This repository holds the pipeline for prediction of actively translated small open reading frames (smORFs) in the immune system.

Obtaining

To download the source code, please use git to download the most recent development tree. Currently, the tree is hosted on github, and can be obtained via:

git clone git://github.com/boboppie/ORFLine.git

Usage

Dependencies

R/Bioconductor packages:

Dataset

We will use Diaz-Muñoz et al, 2015 LPS activated B cell dataset as an example to demonstrate typical workflow.

Download raw sequencing data from EBI:

RNA-Seq  -  ftp://ftp.sra.ebi.ac.uk/vol1/fastq/SRR160/001/SRR1605271/SRR1605271.fastq.gz
Ribo-Seq -  ftp://ftp.sra.ebi.ac.uk/vol1/fastq/SRR160/004/SRR1605304/SRR1605304.fastq.gz

Workflow

  1. Check if all the dependencies are isntalled
bash ./module-check.sh
  1. Download and generate files that are used in the pipeline
bash ./ref-download.sh -o mouse -r M22 -t 4
  1. Generate putative ORFs
bash ./orf-prediction.sh -o \"Mus musculus\" -t 8
  1. Ribosome profiling (Ribo-Seq) data processing
bash ./riboseq-process.sh -f ./out/data/ribo-seq/ribo.fastq.gz -a AAAAAAAAAAA -t 4
  1. RNA-Seq data processing
bash ./rnaseq-process.sh -f ./out/data/rna-seq/rna.fastq.gz -t 4
  1. ORF calling
bash ./orf-calling.sh -o mouse -x 10090 -m 32 -n 28 -t 8

Output

The final output file in info_table directory is in BED12 format with extension.

column Description
1 - 12 See BED format definition.
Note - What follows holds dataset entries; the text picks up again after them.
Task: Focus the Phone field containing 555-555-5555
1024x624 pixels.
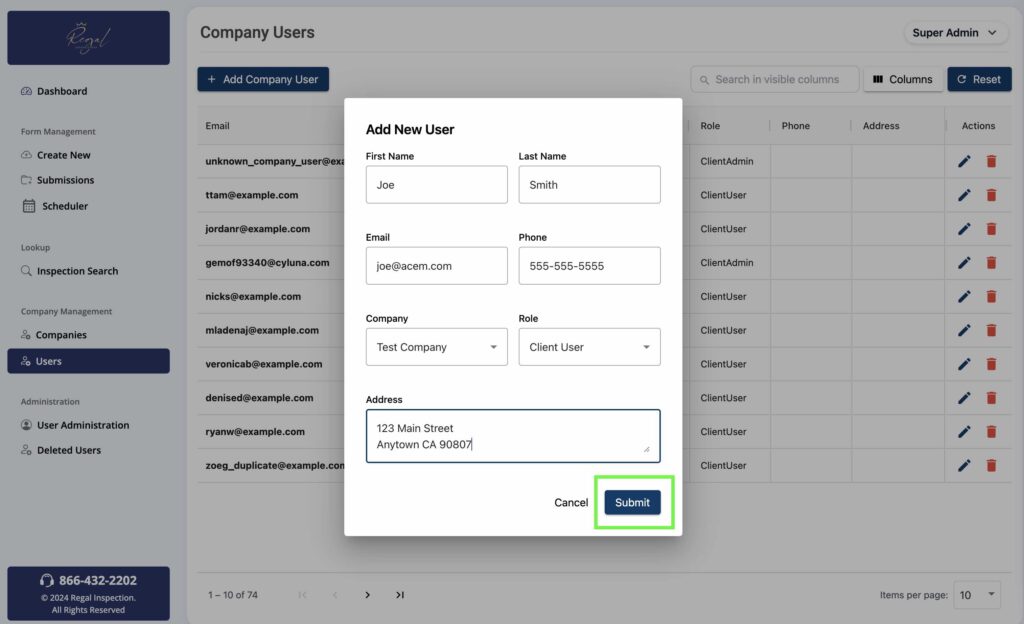Action: 589,266
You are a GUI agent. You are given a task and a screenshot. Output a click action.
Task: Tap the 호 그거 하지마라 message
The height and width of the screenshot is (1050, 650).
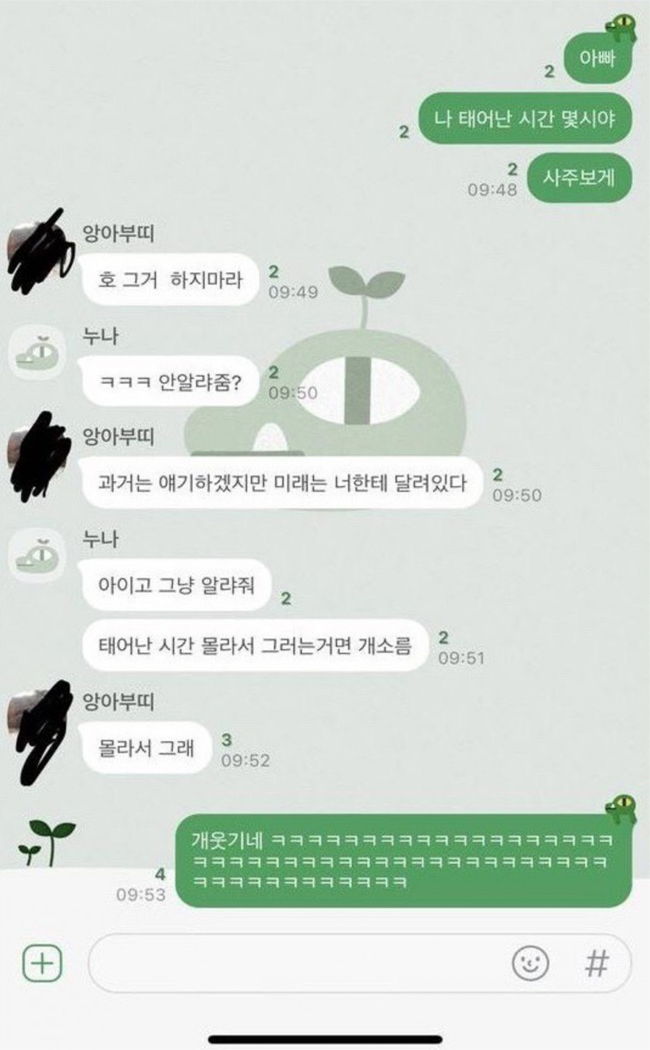tap(171, 279)
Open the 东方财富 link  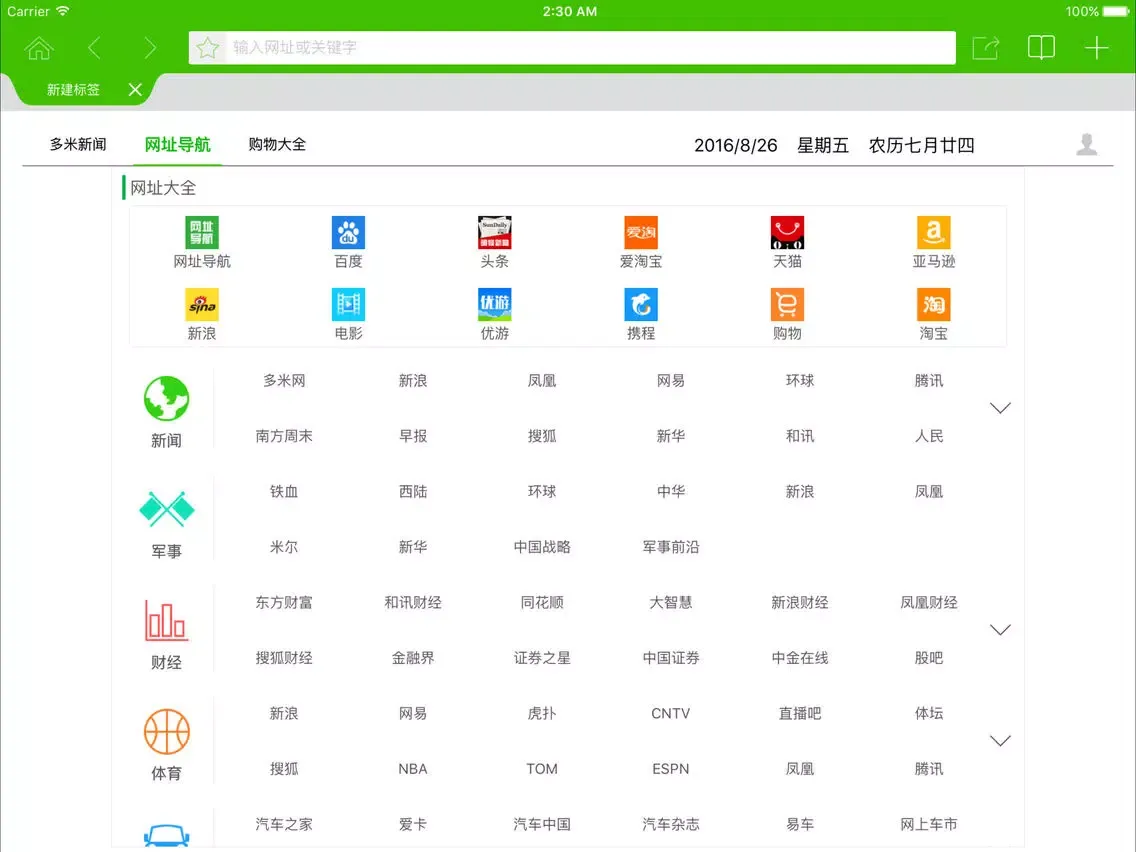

Col 4 is the ORFId
13 smORF class, e.g. canonical, five_prime.
14 Peptide length (AA)
15 RegionId, it is possible muliple ORFIds (transcript-based) map to a unique regionId (genomic-based)
16 Ensembl transcript Id
17 Gene symbol
18 Gene description
19 ORF score
20 Ribosome release score
21 Ribo FPFM
22 RNA FPKM
23 Translation efficiency (TE)
24 Main ORF TE (NA if host transcript is noncoding)

Run the pipeline

We recommand to run a test on a virtual machine, e.g. VirtualBox with a minimal ISO (e.g. CentOS 7 minimal). Users can install all dependencies via miniconda, for example:

# Tools to install on CentOS before miniconda
yum -y install gcc tar bzip2 git which

curl -fsSL https://repo.anaconda.com/miniconda/Miniconda2-latest-Linux-x86_64.sh -o miniconda2.sh

# assume miniconda is installed in the home directory
bash miniconda2.sh -b -p ~/miniconda2

export PATH=~/miniconda2/bin:$PATH
export PYTHONPATH=~/miniconda2/lib/python2.7/site-packages

conda install -y -c conda-forge wget 
conda install -y -c conda-forge parallel
conda install -y -c bioconda samtools
conda install -y -c bioconda htslib 
conda install -y -c bioconda bedtools 
conda install -y -c bioconda bedops 
conda install -y -c bioconda bowtie 
conda install -y -c bioconda fastqc
conda install -y -c bioconda cutadapt 
conda install -y -c bioconda trim-galore 
conda install -y -c bioconda star 
conda install -y -c bioconda stringtie 
conda install -y -c bioconda sra-tools
conda install -y -c bioconda emboss 
conda install -y -c bioconda plastid
conda install -y -c bioconda bioconductor-rhtslib
Rscript -e 'install.packages("BiocManager", repos="http://cran.us.r-project.org"); BiocManager::install(c("riboSeqR", "GenomicFeatures", "rtracklayer"))'

We have a main.sh script to run all the steps mentioned above, you can simply pull the source code and run it as:

git clone https://github.com/boboppie/ORFLine.git
cd ORFLine
chmod +x *.sh
  
bash ./main.sh

Singularity Container

We have created a Singularity image, the repository is here, users can pull and run a test as:

singularity pull shub://boboppie/ORFLine-singularity # the default name of the image is ORFLine-singularity_latest.sif

singularity run ORFLine-singularity_latest.sif

Pipeline explained

Annotation

We recommend to use GENCODE annotation (GTF/GFF3 files) and genome and transcript sequences (Fasta files) for Human and Mouse. For other species, we have used Ensembl annotation for Zebrafish. tRNA sequences can be downloaded from UCSC Table Browser.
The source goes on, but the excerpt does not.